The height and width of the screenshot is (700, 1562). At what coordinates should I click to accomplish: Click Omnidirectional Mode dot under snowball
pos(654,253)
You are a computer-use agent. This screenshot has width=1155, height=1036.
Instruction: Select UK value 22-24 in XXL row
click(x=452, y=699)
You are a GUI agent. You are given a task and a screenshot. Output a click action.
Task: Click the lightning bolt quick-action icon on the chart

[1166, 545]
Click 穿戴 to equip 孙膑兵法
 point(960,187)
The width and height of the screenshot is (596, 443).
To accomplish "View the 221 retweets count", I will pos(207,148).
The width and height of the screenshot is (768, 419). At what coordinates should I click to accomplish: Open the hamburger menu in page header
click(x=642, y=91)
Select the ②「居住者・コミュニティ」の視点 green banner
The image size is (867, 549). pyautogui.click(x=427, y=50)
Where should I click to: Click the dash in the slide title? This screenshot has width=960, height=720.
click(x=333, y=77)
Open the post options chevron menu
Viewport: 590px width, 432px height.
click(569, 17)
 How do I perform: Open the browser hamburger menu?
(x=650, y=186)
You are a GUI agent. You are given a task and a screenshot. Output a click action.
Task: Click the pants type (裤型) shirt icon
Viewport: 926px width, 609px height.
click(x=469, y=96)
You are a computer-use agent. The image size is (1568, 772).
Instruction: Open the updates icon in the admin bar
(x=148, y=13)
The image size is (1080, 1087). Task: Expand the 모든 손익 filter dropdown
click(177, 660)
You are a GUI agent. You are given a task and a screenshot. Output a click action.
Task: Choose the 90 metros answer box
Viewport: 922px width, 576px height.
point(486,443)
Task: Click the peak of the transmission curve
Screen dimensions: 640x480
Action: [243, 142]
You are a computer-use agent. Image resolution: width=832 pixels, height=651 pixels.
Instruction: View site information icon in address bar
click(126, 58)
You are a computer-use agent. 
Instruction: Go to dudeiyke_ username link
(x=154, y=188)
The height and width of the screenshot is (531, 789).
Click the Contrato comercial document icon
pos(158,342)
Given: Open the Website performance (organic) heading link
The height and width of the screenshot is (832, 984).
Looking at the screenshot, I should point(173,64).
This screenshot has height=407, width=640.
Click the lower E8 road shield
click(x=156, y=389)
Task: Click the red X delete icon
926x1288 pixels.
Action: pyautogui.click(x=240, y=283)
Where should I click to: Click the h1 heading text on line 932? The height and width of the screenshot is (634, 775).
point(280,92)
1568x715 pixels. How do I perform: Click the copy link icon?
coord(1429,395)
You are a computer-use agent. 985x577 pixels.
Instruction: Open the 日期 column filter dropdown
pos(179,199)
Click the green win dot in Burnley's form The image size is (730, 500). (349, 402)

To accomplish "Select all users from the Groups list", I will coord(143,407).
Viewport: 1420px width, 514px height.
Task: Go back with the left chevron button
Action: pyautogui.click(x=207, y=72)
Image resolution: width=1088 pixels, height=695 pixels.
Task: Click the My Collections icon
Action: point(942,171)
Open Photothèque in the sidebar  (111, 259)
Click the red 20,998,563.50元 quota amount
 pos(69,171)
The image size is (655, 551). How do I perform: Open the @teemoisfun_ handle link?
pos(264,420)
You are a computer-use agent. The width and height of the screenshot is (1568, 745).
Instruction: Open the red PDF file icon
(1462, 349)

——

What you return must match the records exactly, line for line.

▸ SOLUTION
The height and width of the screenshot is (700, 1562). At what coordinates should I click to accomplish: Click Omnidirectional Mode dot under snowball
pos(654,253)
You are a computer-use agent. This screenshot has width=1155, height=1036.
Instruction: Select UK value 22-24 in XXL row
click(x=452, y=699)
You are a GUI agent. You are given a task and a screenshot. Output a click action.
Task: Click the lightning bolt quick-action icon on the chart

[1166, 545]
Click 穿戴 to equip 孙膑兵法
 point(960,187)
The width and height of the screenshot is (596, 443).
To accomplish "View the 221 retweets count", I will pos(207,148).
The width and height of the screenshot is (768, 419). At what coordinates should I click to accomplish: Open the hamburger menu in page header
click(x=642, y=91)
Select the ②「居住者・コミュニティ」の視点 green banner
The image size is (867, 549). pyautogui.click(x=427, y=50)
Where should I click to: Click the dash in the slide title? This screenshot has width=960, height=720.
click(x=333, y=77)
Open the post options chevron menu
Viewport: 590px width, 432px height.
click(569, 17)
 How do I perform: Open the browser hamburger menu?
(x=650, y=186)
You are a GUI agent. You are given a task and a screenshot. Output a click action.
Task: Click the pants type (裤型) shirt icon
Viewport: 926px width, 609px height.
click(x=469, y=96)
You are a computer-use agent. The image size is (1568, 772).
Instruction: Open the updates icon in the admin bar
(x=148, y=13)
The image size is (1080, 1087). Task: Expand the 모든 손익 filter dropdown
click(177, 660)
You are a GUI agent. You are given a task and a screenshot. Output a click action.
Task: Choose the 90 metros answer box
Viewport: 922px width, 576px height.
point(486,443)
Task: Click the peak of the transmission curve
Screen dimensions: 640x480
Action: [243, 142]
You are a computer-use agent. Image resolution: width=832 pixels, height=651 pixels.
Instruction: View site information icon in address bar
click(126, 58)
You are a computer-use agent. 
Instruction: Go to dudeiyke_ username link
(x=154, y=188)
The height and width of the screenshot is (531, 789).
Click the Contrato comercial document icon
pos(158,342)
Given: Open the Website performance (organic) heading link
The height and width of the screenshot is (832, 984).
Looking at the screenshot, I should point(173,64).
This screenshot has height=407, width=640.
Click the lower E8 road shield
click(x=156, y=389)
Task: Click the red X delete icon
926x1288 pixels.
Action: pyautogui.click(x=240, y=283)
Where should I click to: Click the h1 heading text on line 932? The height and width of the screenshot is (634, 775).
point(280,92)
1568x715 pixels. How do I perform: Click the copy link icon?
coord(1429,395)
You are a computer-use agent. 985x577 pixels.
Instruction: Open the 日期 column filter dropdown
pos(179,199)
Click the green win dot in Burnley's form The image size is (730, 500). (349, 402)

To accomplish "Select all users from the Groups list", I will coord(143,407).
Viewport: 1420px width, 514px height.
Task: Go back with the left chevron button
Action: pyautogui.click(x=207, y=72)
Image resolution: width=1088 pixels, height=695 pixels.
Task: Click the My Collections icon
Action: point(942,171)
Open Photothèque in the sidebar  (111, 259)
Click the red 20,998,563.50元 quota amount
 pos(69,171)
The image size is (655, 551). How do I perform: Open the @teemoisfun_ handle link?
pos(264,420)
You are a computer-use agent. The width and height of the screenshot is (1568, 745).
Instruction: Open the red PDF file icon
(1462, 349)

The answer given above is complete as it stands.